Family members and friends remembered him as a kind and thoughtful man who could also be a bold and fierce advocate for his beliefs.
“He would want all of us to be great philanthropists,” said his son-in-law, Warren Watson. “But more than a great philanthropist, my father-in-law was a great man. The greatest man I’ve ever known. I miss him.”
“Earl deeply believed that in caring for people, we must attend to the whole person — body, mind, and spirit,” said Mary Jo Kreitzer, founder and director of the Earl E. Bakken Center for Spirituality & Healing at the University of Minnesota. “And he strongly embraced women as leaders — in companies, on boards and as world leaders. He believed women to be smart, emotionally intelligent, and more compassionate than men,” she said.
Ultimately, Earl Bakken never forgot that the work he did helped others.
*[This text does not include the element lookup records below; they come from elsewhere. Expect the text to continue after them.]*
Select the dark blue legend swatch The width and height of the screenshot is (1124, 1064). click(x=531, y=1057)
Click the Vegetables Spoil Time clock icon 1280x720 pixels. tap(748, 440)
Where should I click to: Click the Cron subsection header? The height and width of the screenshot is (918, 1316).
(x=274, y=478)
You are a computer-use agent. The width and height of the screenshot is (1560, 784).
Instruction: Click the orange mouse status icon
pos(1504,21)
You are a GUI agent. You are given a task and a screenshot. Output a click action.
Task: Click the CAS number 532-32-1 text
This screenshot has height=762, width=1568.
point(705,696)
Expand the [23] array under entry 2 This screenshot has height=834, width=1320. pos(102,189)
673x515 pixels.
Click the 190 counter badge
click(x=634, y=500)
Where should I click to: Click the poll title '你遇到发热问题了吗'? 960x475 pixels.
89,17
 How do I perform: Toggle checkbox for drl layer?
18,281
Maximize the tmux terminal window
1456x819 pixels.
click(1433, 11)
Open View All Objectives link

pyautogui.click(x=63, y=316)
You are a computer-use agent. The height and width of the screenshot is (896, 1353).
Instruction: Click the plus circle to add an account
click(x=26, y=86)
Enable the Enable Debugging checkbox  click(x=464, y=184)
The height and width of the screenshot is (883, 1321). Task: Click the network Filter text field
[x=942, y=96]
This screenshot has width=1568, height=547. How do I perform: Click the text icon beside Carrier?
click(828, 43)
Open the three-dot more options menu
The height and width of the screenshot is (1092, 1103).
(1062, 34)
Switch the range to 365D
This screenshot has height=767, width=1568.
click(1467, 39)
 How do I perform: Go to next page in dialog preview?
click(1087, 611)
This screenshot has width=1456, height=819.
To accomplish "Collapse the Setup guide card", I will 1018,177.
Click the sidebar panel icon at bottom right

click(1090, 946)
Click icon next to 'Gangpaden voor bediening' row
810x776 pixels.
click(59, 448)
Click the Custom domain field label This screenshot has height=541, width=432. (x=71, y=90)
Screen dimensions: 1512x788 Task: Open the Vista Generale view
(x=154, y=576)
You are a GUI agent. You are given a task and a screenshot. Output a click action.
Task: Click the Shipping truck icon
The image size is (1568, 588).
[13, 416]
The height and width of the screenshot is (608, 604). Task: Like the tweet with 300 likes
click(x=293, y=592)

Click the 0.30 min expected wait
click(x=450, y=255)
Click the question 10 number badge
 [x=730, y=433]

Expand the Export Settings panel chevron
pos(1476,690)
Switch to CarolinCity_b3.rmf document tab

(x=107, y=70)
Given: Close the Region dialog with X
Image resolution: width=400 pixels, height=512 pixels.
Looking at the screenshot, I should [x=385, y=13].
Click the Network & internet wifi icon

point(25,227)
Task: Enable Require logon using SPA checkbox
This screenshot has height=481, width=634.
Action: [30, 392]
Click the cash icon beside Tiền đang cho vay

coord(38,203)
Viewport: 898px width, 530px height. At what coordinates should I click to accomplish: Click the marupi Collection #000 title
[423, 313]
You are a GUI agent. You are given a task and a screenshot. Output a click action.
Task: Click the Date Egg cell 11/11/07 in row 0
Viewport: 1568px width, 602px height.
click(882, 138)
And he strived to instill that sense of purpose in everyone he met.
“I was not only impressed, I was awed by his constant caring about people,” said 80-year-old Ron Brown, who came from Illinois for the service. Brown received his first Medtronic pacemaker in 1977 and became a personal friend of the man who built the company. “He was definitely a hero to me in terms of who he was, what he did in his life, and what he did for me,” Brown said.
“There are tens of thousands of Medtronic employees around the world, each with their own story of how they have been connected to the patients they serve,” said longtime Medtronic employee and friend Steve Mahle. “This connection is one of Earl’s greatest gifts, one that we are thankful for and one I am certain he is proud to have given. Earl lives on through our service to patients around the world. What could be better than that?”